During re-examination, leader Salome Scheepers asked Mengo to respond to Sikhakhane’s repeated submissions that Mengo frequently had the opportunity to tell Mbenenge in clear terms that his “sleazy” messages were offensive but failed to use it.
“The respondent did not want to discern my voice of me saying no, and someone of his age, it was not going to be myself having to tell him what is the difference between right and wrong,” came her reply.
Mengo was 37 at the time of the alleged harassment and Mbenenge is 23 years older.
Sikhakhane has told the tribunal that Mbenenge denied that he ever sent Mengo a picture of his penis, and that experts will testify that there was no trace on his phone of such an image or the myriad pornographic images she told the tribunal he sent her, then swiftly deleted.
She eventually started taking screenshots to preserve as evidence but Sikhakhane said it was not possible to reconcile the images she downloaded in this manner with the timing of the deleted text that alleged contained the original, offending messages.
He spent much of the final two days of cross-examination questioning her at length about the manner in which her formal complaint was filed, submitting that she filed an “improved” version after then chief justice Raymond Zondo was apparently not satisfied with the first.
Scheepers objected to the term “improved”, noting that if Zondo had reservations these may simply have been of a procedural nature.
Mengo said she was told that her first statement was misplaced, hence the need for a second. Sikhakhane has suggested that Mengo was guided by the office of the chief justice in composing the complaint.

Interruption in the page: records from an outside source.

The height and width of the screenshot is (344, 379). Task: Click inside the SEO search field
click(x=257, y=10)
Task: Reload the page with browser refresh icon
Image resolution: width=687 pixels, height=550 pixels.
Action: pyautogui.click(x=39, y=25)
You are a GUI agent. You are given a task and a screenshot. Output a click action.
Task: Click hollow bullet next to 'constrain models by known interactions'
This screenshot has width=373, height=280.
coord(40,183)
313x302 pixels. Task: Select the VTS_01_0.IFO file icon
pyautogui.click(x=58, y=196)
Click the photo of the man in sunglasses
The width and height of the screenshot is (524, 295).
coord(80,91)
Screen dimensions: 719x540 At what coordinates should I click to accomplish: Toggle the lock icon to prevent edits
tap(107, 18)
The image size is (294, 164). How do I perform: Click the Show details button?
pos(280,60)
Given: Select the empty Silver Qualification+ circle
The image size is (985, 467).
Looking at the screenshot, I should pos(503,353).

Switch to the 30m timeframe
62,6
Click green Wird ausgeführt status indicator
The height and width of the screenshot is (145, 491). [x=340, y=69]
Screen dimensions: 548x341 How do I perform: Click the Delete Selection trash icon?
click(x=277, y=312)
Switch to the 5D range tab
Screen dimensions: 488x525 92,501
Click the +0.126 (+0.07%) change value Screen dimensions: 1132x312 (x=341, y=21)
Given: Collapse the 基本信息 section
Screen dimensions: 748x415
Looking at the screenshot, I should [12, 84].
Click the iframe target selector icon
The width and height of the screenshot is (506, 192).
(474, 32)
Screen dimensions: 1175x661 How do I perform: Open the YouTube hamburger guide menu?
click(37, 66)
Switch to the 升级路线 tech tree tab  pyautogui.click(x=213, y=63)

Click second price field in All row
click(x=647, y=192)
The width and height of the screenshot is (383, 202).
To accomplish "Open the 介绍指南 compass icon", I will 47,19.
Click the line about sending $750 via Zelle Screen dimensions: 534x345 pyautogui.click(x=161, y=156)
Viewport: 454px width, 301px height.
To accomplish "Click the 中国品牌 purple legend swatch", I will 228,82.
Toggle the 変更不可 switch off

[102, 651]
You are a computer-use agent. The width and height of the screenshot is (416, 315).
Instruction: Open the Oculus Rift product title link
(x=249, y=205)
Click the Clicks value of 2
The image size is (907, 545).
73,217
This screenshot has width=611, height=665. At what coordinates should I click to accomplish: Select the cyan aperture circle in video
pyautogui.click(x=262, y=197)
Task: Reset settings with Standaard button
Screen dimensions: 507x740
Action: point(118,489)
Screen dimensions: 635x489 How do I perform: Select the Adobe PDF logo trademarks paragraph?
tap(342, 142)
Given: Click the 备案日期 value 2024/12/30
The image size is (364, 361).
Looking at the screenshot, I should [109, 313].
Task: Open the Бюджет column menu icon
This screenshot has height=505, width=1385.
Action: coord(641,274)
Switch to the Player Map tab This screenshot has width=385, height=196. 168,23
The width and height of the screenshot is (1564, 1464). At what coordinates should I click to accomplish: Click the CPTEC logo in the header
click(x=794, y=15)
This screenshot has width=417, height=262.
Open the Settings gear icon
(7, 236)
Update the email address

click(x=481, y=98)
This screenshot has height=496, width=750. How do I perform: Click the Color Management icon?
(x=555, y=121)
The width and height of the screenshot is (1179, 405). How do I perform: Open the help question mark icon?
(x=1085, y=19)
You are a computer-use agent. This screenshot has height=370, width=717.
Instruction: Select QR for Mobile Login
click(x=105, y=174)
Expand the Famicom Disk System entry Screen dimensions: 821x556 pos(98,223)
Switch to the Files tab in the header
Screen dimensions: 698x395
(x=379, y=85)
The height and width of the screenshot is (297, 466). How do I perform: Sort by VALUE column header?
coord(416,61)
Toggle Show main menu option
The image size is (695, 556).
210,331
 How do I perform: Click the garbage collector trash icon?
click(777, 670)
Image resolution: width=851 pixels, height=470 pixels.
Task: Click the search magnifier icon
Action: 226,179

He has indicated that he wants to subpoena Zondo to appear before the tribunal, and the chairman of the tribunal, former Gauteng judge president Bernard Ngoepe, warned him that he would have to make out a case for this step.
Mengo filed her complaint in late 2022. The tribunal heard on Friday that in January 2023 she received a threatening phone call warning her to withdraw to it.
Ngoepe said the hearing will resume from May 6 to 15.